Stop for a minute, and actually picture teaching a class. Unless you have forgotten to mention that your child is at private school, I'm guessing she's in a class of 25-30 kids with one teacher and maybe a TA (although maybe not, or maybe not all the time).
You say she "should not be measured or compared to anybody else", but when you are trying to teach 30 kids, if you can't measure what they know and compare it you just teach them the same. Imagine maths
We're going to teach 2+2=4 - four things happen as a result:
- Some children have no concept of numbers - they get muddled and frustrated because they don't get "2"
- Some know 2 and 2, but "+" and "=" baffles then and they get stuck
- Some know 2, pick up the concept of "+" and "=" quickly, and get there
- Some learnt 2+2=4 when they were 3 and are bored stiff for the whole lesson.
Now, same lesson, but we start by comparing the children first. We compare those groups of children:
- the first group we know is going to struggle. In fact we know they are not ready to learn 2+2 = 4. So we set them up with a teaching assistant, paid for by the funding we get through most of them being on the SEN register, to learn what 2 is.
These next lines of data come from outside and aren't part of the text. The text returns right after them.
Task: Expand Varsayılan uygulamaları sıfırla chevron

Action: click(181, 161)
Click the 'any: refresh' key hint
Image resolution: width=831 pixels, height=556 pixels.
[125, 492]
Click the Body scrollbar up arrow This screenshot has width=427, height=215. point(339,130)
- The second and third group are maybe taught together and get there with 2+2=4
- The fourth group are taught something else entirely.
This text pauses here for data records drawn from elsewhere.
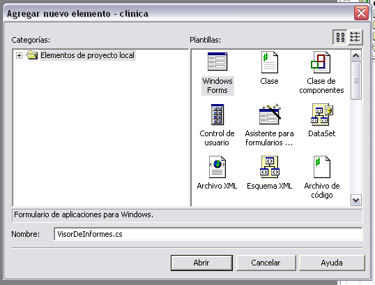Select Elementos de proyecto local category
The width and height of the screenshot is (375, 285).
click(88, 55)
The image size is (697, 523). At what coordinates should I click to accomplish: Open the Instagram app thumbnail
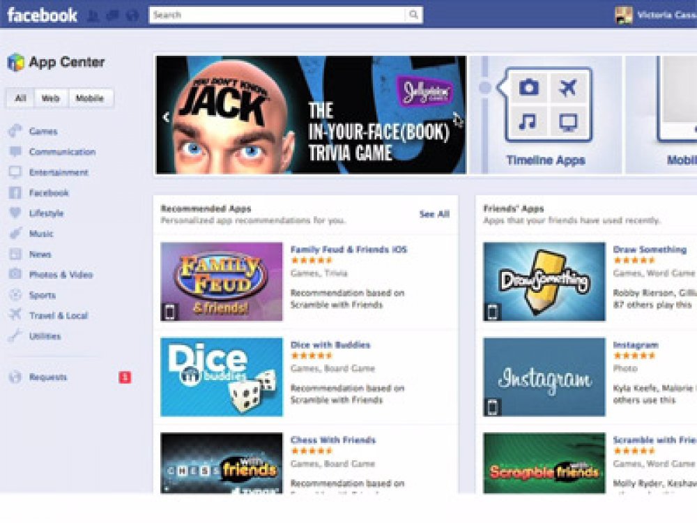(544, 377)
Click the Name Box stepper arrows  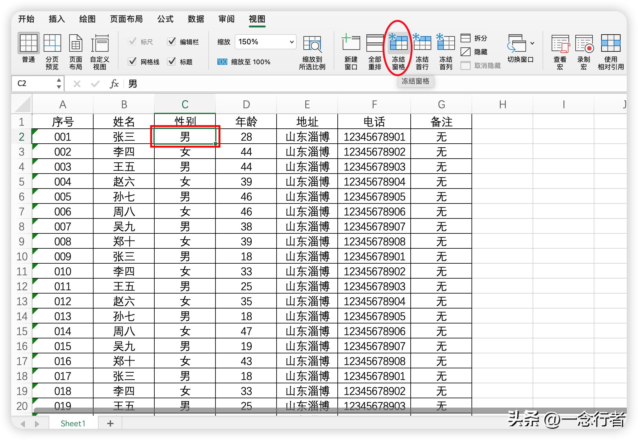coord(59,83)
Without any measuring or comparison, there are no groups. There are no different levels. There is one thing being taught and the only differentiation is by outcome - children who learn it, and children who don't. Without children being labelled as needing more help, there is no knowledge of support needs, and no money to employ extra staff. So all 30 kids get taught one thing by one teacher. Those in the first group try to learn as best they can and most probably most don't.
The fact is that if we don't measure & label and then use that labelling to generate money to get extra staff and resources, some kids are constantly being taught stuff they know, while others are being taught things that are too hard. Embrace the labelling, embrace the support and embrace the fact that your child is being helped and encouraged to fulfil their potential whatever that may be.